Red blood cells are the most abundant cell type in blood, carrying oxygen throughout the human body. In blood circulation, they repetitively encounter various levels of oxygen tension. Hypoxia, a low oxygen tension condition, is a very common micro-environmental factor in physiological processes of blood circulation and various pathological processes such as cancer, chronic inflammation, heart attacks and stroke. In addition, an interplay between poor cellular deformability and impaired oxygen delivery is found in various pathological processes such as sickle cell disease. Sickle red blood cells simultaneously undergo drastic mechanical deformation during the sickling and unsickling process.

The interactions between hypoxia and cell biomechanics and the underlying biochemical mechanisms of the accelerated damage in diseased red blood cells are well understood, however, the exact biomechanical consequences of hypoxia contributing to red blood cell degradation (aging) remains elusive.

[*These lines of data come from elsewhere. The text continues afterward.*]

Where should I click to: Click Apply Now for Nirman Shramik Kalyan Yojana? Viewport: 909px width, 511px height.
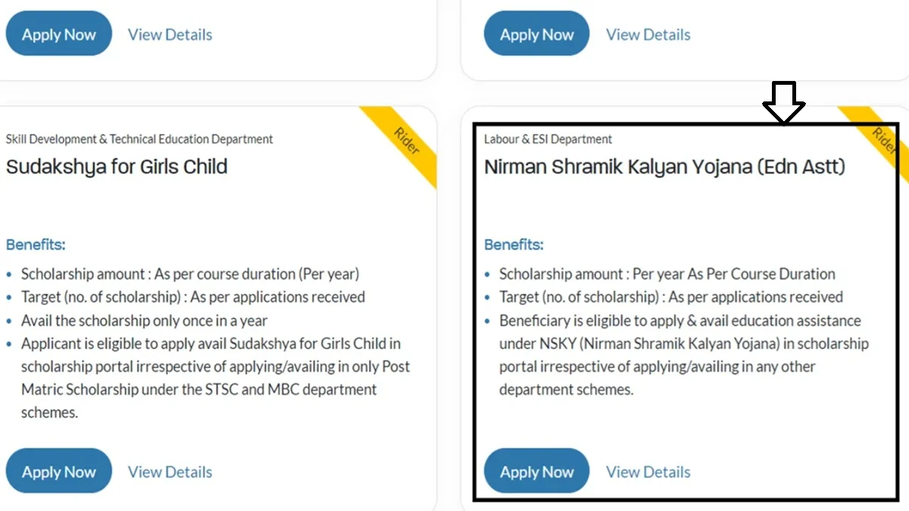pos(536,470)
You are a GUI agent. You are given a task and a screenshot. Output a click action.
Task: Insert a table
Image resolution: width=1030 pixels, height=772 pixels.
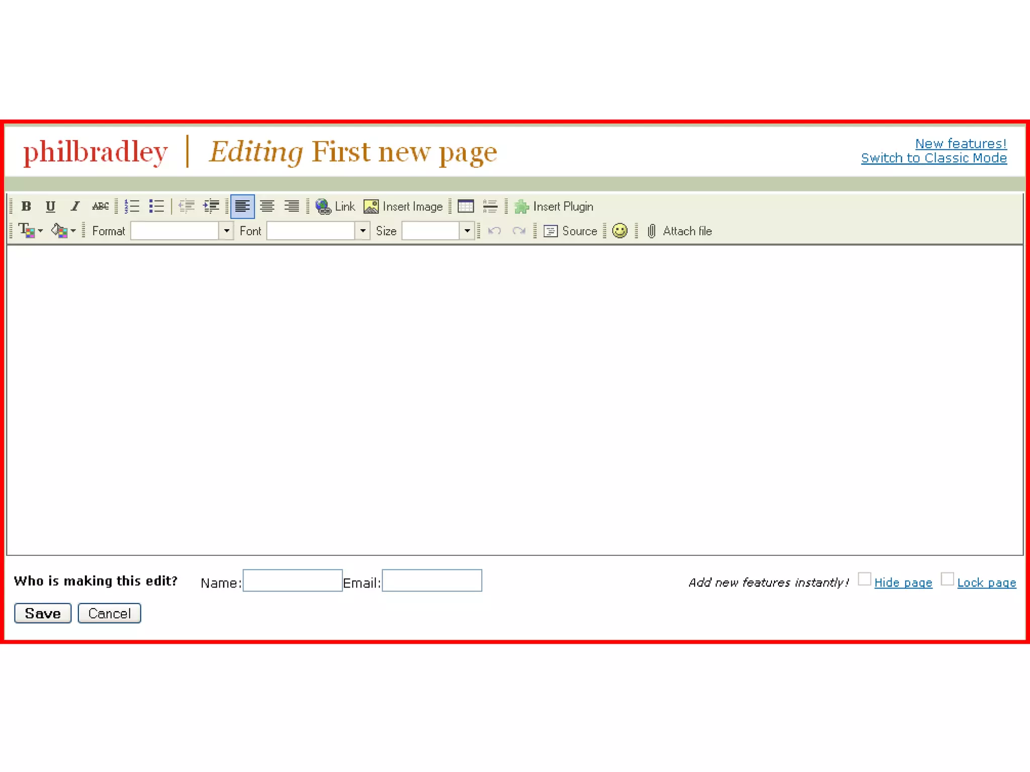466,206
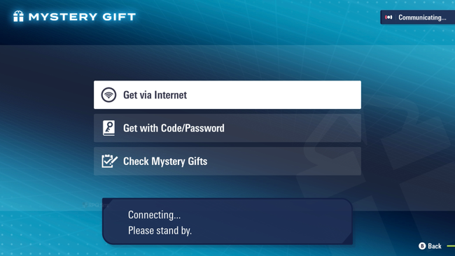Click the checklist icon for Check Mystery Gifts

pyautogui.click(x=109, y=161)
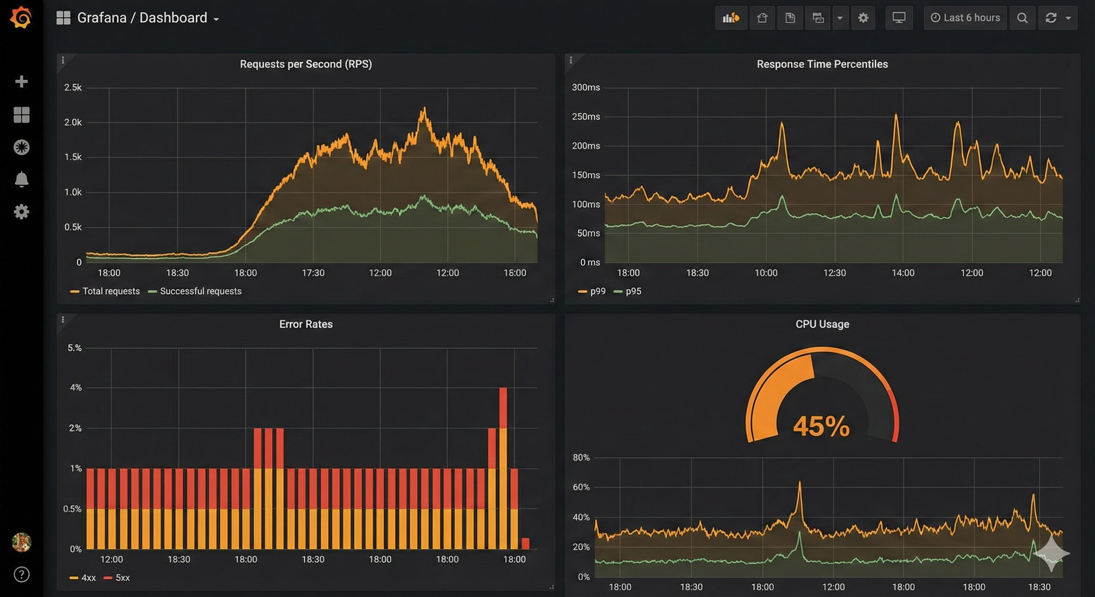Open the Response Time Percentiles panel title menu
The width and height of the screenshot is (1095, 597).
click(x=822, y=64)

Researchers from Florida Atlantic University’s College of Engineering and Computer Science, in collaboration with the Massachusetts Institute of Technology (MIT), sought to identify the role of hypoxia on red blood cell aging via the biomechanical pathways. In particular, they examined hypoxia-induced impairment of red blood cell deformability at the single cell level, compared the differences between non-cyclic hypoxia and cyclic hypoxia, and documented any cumulative effect vs. hypoxia cycles, such as aspects that have not been studied quantitatively. Red blood cell deformability is an important biomarker of its functionality.